**EXERCISE TEXT**
[Start of section]
By Chris Schultz Winsted-Lester Prairie Journal & Howard Lake Herald, Minn. August 24, 1998
Read the Hunting and Trapping Regulations Handbook
One of the first steps in accomplishing a safe, enjoyable hunt and hunting season is to read and review the 1998 Minnesota Hunting and Trapping Regulations Handbook.
There are many factors that affect the success and enjoyment of your hunting trip and season.
Ethics, laws, and regulations are definitely among the most important factors. Being confident and knowledgeable of the regulations will keep you out of questionable situations in the field that may force you to compromise your ethics.
It will also help to ensure a safe and successful season for yourself and those that hunt with you.
The 1998 handbook is only a summary of rules and regulations, but it does offer the basics and the "must know" information on deer, bear, moose, small game, wild turkey, and waterfowl hunting in Minnesota.
The handbook also provides information on ethics, hunter and firearms safety, public lands, sunset and sunrise tables, and phone numbers to obtain more information.
To many well-experienced hunters, or those, let's say, that just hunt grouse, it may seem like a waste of time to completely review the handbook every year.
However, there are rules and regs that change every year (listed in the front of the book) and the hunter who is only after grouse does have the need to know when bear and deer seasons are being held and possibly what regulation changes they may have to deal with.
[End of section]
**ENTRIES PROVIDED**
[Start of section]
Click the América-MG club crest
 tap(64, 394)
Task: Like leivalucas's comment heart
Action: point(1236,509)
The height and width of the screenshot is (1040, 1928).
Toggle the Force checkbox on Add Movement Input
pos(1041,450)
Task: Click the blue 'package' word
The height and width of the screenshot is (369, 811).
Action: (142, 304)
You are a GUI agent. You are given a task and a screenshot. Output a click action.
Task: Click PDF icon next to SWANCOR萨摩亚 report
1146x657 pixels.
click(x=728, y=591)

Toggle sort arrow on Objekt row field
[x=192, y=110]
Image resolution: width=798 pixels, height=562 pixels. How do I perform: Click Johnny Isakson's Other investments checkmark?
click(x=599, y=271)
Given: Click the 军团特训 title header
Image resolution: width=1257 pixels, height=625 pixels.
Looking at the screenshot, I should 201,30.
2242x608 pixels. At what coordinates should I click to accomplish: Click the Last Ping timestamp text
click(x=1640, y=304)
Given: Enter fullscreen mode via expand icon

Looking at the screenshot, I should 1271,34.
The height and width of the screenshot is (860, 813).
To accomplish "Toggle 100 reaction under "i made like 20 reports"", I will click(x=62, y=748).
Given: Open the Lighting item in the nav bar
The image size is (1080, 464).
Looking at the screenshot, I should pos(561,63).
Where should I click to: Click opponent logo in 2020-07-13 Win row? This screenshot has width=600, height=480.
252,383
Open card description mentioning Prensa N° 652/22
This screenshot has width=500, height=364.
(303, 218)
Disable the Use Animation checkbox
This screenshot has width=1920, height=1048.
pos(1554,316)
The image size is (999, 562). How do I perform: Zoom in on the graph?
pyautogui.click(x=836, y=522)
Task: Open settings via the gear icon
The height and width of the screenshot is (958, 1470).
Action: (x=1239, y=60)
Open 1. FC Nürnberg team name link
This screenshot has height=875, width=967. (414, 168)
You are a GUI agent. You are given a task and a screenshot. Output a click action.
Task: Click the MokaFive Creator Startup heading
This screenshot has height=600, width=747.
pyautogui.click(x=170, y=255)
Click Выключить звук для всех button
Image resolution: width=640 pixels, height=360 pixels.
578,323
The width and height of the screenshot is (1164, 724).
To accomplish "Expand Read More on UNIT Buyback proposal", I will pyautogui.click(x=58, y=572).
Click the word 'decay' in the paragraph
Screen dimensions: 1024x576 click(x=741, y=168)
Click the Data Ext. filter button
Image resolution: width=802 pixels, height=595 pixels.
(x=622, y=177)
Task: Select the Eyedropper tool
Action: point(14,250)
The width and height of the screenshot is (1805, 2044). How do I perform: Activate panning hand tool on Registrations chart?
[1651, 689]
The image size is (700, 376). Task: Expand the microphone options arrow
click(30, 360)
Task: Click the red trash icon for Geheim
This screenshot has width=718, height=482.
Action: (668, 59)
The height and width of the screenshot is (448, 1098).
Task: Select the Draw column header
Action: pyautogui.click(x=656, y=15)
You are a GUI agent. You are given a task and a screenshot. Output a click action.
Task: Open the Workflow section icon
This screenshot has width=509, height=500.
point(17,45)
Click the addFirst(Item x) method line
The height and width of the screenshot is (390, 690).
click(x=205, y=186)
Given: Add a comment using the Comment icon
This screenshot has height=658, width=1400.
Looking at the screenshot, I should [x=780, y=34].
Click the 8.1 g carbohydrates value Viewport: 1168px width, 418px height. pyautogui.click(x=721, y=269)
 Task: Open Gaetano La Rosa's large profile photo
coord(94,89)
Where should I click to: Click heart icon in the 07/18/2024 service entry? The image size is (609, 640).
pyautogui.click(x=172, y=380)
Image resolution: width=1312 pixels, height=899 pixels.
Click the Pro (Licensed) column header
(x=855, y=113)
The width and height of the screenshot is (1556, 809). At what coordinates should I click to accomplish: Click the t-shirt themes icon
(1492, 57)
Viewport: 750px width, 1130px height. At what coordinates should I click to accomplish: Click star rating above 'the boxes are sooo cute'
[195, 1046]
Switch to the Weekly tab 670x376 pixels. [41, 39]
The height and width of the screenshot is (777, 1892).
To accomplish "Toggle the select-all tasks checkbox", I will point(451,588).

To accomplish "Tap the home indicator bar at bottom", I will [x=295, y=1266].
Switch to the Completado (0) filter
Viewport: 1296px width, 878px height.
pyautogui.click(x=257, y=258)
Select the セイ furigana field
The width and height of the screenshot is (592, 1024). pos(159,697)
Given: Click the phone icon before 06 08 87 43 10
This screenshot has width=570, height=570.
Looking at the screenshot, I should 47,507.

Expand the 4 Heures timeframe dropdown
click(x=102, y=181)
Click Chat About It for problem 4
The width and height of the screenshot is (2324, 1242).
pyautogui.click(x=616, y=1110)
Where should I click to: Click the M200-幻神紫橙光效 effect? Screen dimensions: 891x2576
[End of section]
**WORK TASK**
Copy the hunting handbook article word for word, beginning at the words "It will also" and stopping after "obtain more information.". The lines after the hunting handbook article are separate material.

**ANSWER FOR THIS EXERCISE**
It will also help to ensure a safe and successful season for yourself and those that hunt with you.
The 1998 handbook is only a summary of rules and regulations, but it does offer the basics and the "must know" information on deer, bear, moose, small game, wild turkey, and waterfowl hunting in Minnesota.
The handbook also provides information on ethics, hunter and firearms safety, public lands, sunset and sunrise tables, and phone numbers to obtain more information.